Basic, primal fear swamped Selah. She pounded her fists into the vampire's face, punching her as hard as she could three, four times. Nothing. There wasn't enough strength in her body. Straining to keep away, she dug desperately through the snow, searching for a rock, something to bash the woman's face in. Nothing. Just icy cold dirt. Down she went, inch by inch, the vampire raising her mangled head.

Selah let out a cry, half fear, half fury, and brought her head down sharply against the vampire's nose. She felt the cartilage break, saw white light for a split second. The woman's hand released her shoulder and wrapped around the back of her neck, and when Selah straightened, she lifted the vampire right off the ground. The weight was too much and she fell forward, onto her. She felt the vampire bite into the side of her neck.
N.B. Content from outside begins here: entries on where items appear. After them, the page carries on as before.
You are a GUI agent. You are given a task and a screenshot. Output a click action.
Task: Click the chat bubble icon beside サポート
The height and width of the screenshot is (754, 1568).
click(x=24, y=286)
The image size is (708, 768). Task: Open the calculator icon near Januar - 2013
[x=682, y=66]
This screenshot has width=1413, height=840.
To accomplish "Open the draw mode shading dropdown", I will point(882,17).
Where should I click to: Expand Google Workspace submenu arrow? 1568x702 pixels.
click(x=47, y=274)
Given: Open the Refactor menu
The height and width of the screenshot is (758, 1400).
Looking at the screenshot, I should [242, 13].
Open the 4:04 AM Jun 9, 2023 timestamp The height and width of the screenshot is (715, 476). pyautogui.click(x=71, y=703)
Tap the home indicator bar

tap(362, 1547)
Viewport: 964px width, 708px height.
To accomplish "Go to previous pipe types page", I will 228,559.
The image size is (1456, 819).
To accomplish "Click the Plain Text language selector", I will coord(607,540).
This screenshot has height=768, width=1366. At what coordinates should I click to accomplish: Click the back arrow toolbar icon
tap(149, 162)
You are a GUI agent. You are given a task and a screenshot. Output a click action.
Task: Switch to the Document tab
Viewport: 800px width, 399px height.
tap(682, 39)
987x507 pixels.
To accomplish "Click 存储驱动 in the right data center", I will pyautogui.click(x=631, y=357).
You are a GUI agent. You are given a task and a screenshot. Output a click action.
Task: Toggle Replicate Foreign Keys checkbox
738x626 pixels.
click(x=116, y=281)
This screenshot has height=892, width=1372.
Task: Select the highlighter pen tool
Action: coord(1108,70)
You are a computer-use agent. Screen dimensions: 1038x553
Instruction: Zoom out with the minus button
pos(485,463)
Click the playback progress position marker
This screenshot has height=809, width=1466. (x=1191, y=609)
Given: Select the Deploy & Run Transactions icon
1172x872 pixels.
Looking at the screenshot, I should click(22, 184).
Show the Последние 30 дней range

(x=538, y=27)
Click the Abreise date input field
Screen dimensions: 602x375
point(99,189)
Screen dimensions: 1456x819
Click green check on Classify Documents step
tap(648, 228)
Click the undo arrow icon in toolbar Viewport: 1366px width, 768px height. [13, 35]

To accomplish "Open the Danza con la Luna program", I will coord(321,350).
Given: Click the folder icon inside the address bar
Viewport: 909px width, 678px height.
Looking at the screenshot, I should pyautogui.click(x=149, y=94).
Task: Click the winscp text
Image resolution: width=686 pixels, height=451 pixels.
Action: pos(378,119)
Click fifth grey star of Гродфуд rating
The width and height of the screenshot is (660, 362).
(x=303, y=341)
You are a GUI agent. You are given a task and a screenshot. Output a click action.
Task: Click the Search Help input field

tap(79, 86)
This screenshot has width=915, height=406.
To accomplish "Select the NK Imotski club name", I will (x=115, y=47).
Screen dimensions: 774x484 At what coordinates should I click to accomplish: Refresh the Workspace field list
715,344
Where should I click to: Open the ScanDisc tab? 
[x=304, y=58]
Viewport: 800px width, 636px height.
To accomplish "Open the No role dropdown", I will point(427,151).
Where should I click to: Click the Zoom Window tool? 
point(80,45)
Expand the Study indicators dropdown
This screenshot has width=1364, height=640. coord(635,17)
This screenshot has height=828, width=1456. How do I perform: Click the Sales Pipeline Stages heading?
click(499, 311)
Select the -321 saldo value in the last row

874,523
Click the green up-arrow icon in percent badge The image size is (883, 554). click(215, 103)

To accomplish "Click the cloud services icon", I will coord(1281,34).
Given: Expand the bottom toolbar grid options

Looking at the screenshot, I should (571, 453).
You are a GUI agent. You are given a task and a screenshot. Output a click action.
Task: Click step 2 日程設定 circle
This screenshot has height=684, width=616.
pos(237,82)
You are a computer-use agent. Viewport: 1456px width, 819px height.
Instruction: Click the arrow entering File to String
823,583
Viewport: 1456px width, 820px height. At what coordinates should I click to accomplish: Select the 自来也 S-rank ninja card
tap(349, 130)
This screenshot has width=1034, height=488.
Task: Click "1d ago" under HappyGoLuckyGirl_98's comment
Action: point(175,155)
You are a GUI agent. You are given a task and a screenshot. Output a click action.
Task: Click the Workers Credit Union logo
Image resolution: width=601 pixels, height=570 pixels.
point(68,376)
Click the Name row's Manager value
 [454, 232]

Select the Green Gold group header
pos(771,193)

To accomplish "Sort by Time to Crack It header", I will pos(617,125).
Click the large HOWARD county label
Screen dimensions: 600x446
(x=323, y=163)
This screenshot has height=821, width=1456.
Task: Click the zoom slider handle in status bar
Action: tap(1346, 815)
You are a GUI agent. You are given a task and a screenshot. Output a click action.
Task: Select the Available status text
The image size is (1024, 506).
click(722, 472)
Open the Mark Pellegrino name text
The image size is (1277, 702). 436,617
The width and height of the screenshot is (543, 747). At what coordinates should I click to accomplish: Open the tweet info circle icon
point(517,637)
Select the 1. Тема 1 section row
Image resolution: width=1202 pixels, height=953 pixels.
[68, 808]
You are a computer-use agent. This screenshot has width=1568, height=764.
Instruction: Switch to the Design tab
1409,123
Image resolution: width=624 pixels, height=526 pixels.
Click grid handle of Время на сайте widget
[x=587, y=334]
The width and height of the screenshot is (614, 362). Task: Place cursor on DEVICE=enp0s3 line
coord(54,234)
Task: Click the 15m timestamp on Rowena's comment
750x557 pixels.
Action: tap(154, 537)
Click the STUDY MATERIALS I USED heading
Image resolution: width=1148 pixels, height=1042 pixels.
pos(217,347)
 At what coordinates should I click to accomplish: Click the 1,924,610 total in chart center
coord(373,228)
The world drifted away. Everything grew dark. Silence. The crunch of snow and labored sound of panicked breath fell into the void. The pain across her cheek and jaw, fresh and livid and raw. The fear that consumed her, the resolution to fight on. Layer by layer, these emotions and desires fell away, until only she was left, still and vulnerable, without walls, only barely conscious of herself as Selah, suspended in the void, still and waiting.

The sound of her heart. It echoed about her, filled the night, seemed to reach up to where the stars should be, resonated so powerfully that the universe seemed to echo it back. A beat that nations could march to war to, a summons, a demand. Her heart, vast and unstoppable. She listened to it, wondered, and then slowly began to fall.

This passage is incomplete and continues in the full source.